All of the nuclear fuel used at Vermont Yankee during its more than 40 years of operation are stored at the Vernon site in large concrete and steel canisters. The plant ceased generating electricity in December 2014, and is currently undergoing demolition and cleanup by NorthStar Group Services, its current owner.
In the case of storing nuclear waste, a deep borehole would be drilled between several thousand feet to a couple of miles deep, below the existing aquifer, and then a horizontal hole would be drilled to actually store the canisters. The canisters would be stored end to end, she said, and could be retrieved, which is a federal requirement.
The company’s system is called “directional borehole drilling” and would involve a vertical borehole, and then a horizontal borehole to store the waste. The company says the waste wouldn’t be stored so deep that it would be affected by the earth’s natural heat and pressure.

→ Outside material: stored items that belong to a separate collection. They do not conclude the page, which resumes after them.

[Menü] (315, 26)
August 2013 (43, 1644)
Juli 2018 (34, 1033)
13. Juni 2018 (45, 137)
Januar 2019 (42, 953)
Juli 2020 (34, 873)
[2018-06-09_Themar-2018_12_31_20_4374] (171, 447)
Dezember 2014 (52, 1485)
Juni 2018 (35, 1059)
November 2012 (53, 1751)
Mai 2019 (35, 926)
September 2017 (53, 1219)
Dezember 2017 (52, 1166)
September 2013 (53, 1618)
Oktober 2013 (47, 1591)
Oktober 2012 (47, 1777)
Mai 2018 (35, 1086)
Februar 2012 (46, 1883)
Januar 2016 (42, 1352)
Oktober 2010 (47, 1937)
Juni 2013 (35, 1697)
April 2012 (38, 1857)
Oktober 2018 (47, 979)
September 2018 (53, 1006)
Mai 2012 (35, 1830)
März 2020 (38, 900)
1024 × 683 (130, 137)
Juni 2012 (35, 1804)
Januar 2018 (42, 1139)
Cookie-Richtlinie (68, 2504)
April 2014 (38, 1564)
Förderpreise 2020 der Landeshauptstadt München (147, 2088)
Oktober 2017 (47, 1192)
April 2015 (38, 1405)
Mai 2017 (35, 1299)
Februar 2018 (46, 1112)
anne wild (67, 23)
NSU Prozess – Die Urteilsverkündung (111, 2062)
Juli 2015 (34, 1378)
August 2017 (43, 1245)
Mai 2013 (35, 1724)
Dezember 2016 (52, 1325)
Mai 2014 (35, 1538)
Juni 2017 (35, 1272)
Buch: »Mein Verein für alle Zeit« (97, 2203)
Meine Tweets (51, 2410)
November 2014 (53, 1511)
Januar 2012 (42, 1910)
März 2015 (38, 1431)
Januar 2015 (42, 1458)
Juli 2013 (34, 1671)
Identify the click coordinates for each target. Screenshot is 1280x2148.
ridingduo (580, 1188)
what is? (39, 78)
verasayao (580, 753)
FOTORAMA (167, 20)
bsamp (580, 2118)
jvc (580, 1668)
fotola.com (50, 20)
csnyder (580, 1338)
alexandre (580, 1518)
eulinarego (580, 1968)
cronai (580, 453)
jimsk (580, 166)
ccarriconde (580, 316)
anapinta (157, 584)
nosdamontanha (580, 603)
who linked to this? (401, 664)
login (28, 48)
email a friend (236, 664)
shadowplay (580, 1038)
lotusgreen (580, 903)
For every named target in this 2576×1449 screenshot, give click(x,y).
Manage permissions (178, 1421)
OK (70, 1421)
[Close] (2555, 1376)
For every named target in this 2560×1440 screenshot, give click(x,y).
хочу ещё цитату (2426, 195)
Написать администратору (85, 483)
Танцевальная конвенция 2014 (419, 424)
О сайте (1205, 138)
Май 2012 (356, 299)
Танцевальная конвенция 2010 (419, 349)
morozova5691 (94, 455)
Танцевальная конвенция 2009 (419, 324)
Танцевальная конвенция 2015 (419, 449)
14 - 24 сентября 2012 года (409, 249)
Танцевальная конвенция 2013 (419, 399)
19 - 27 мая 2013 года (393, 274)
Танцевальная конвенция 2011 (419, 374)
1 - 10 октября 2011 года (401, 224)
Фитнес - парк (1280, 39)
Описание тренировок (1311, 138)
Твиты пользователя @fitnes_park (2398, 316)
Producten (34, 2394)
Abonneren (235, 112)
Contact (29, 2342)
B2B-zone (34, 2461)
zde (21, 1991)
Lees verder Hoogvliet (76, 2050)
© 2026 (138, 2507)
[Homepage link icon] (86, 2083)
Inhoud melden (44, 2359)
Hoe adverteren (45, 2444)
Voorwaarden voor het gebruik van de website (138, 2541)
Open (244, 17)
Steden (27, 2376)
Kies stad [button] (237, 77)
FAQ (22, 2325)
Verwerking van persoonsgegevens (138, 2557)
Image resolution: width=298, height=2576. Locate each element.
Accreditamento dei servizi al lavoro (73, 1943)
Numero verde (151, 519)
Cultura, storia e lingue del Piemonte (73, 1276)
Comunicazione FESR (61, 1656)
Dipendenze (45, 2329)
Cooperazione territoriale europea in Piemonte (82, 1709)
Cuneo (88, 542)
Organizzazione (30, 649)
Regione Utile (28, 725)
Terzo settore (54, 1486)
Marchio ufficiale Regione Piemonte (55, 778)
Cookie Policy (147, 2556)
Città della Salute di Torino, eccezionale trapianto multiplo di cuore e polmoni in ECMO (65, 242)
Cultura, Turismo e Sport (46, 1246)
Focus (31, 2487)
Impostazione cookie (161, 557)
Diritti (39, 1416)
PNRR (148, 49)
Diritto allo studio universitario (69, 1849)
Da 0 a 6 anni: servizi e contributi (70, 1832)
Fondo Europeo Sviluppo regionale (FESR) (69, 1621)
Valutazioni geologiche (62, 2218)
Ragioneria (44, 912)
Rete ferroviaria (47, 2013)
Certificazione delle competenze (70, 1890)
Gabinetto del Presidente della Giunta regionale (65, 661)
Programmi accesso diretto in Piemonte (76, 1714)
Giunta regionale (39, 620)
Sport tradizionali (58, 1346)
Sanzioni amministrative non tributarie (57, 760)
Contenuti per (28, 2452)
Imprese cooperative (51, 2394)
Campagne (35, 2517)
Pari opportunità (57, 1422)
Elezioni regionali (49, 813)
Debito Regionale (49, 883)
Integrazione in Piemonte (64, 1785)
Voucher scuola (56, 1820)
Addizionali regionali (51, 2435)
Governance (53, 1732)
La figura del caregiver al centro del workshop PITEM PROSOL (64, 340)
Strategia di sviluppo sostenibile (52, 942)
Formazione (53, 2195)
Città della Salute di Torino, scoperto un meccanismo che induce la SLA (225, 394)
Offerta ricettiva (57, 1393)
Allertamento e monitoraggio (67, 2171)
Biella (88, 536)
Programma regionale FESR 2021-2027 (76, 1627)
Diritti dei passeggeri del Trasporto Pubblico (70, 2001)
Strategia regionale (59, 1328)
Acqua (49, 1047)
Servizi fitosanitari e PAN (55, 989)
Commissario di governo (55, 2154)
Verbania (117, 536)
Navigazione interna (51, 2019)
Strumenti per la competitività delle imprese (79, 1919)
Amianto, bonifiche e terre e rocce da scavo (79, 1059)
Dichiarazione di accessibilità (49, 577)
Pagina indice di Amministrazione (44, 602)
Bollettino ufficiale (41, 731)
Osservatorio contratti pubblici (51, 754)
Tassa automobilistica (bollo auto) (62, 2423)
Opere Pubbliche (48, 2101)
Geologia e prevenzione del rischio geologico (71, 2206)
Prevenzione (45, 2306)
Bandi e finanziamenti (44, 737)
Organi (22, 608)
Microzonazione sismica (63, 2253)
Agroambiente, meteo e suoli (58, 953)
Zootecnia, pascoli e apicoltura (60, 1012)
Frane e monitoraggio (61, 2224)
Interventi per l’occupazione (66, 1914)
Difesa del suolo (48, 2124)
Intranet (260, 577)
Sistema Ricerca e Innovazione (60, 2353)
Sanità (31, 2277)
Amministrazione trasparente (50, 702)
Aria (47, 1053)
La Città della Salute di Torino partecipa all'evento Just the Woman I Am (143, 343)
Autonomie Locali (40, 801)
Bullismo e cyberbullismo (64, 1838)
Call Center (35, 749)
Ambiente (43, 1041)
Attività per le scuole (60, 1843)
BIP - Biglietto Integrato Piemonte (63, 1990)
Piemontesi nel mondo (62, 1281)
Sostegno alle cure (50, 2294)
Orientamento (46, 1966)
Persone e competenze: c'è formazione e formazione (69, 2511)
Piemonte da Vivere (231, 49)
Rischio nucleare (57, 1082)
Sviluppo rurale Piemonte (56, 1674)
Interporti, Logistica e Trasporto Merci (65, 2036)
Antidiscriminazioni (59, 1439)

According to the Deep Isolation website, the waste would have to be transferred from the already existing large steel and concrete canisters, or spent fuel pools in the case of still-operating reactors, into relatively small 18-inch canisters.
The boreholes could be drilled either on-site of the existing waste, such as at a nuclear reactor, or at a regional waste facility, where the waste would be transferred to the smaller casks.
Last month, the federal Department of Energy awarded a $3.6 million grant to Deep Isolation to develop “a universal waste disposal canister.”
The federal Department of Energy had made a formal appeal for solutions and locations for handling the country’s high-level radioactive waste, the vast majority of which comes from commercial nuclear reactors, either still operating or closed, as is the case with Vermont Yankee nuclear power plant in Vernon.
The committee of the panel has been studying the issue of federal waste policy on behalf of the larger group.
The federal government had planned on building a federal depository for the country’s high-level nuclear waste at Yucca Mountain, about 100 miles north of Las Vegas. But President Barack Obama, responding to both political and scientific pressure, cut off funding for Yucca Mountain in 2010, and funding has not been restored.
Lissa Weinmann of Brattleboro, chairwoman of the committee and vice-chairwoman of the citizen panel, said the panel had invited Deep Isolation to address them and explain their proposals. Weinmann said her impression was that the bore hole technology would be better suited to new nuclear reactors, rather than existing facilities such as Vermont Yankee.
“The committee invited Deep Isolation to the meeting to learn more about their recent DOE grant and their vision for how it could help with the nuclear waste problem nationally,” Weinmann wrote in an email.
“I think what we took away was that Deep Isolation‘s plan is really more for to include a strategy for dealing with nuclear waste when new reactors are planned in the future,” she said.
“Having to take the spent fuel rods out of their current casks to replace them in another formation in order to be injected into these bore holes that they contemplate seems like it would be a very costly and time-consuming endeavor. But then again, so is every solution,” she said.
She said the committee would discuss scenarios for long-term storage of the nuclear waste currently stored in Vernon at the Vermont Yankee site at its next meeting May 23.
“If the casks are going to be there for another 50 to 100 years, what happens in terms of monitoring?” she asked, saying there were licensing and degradation problems with the current set up. “Who pays for what?” she said.
A thorough investigation of those kinds of issues is needed, she said.
“There is no plan in store and the waste might be there for a very long time,” she said.
The committee and area residents need to understand what may happen ahead of time, she said.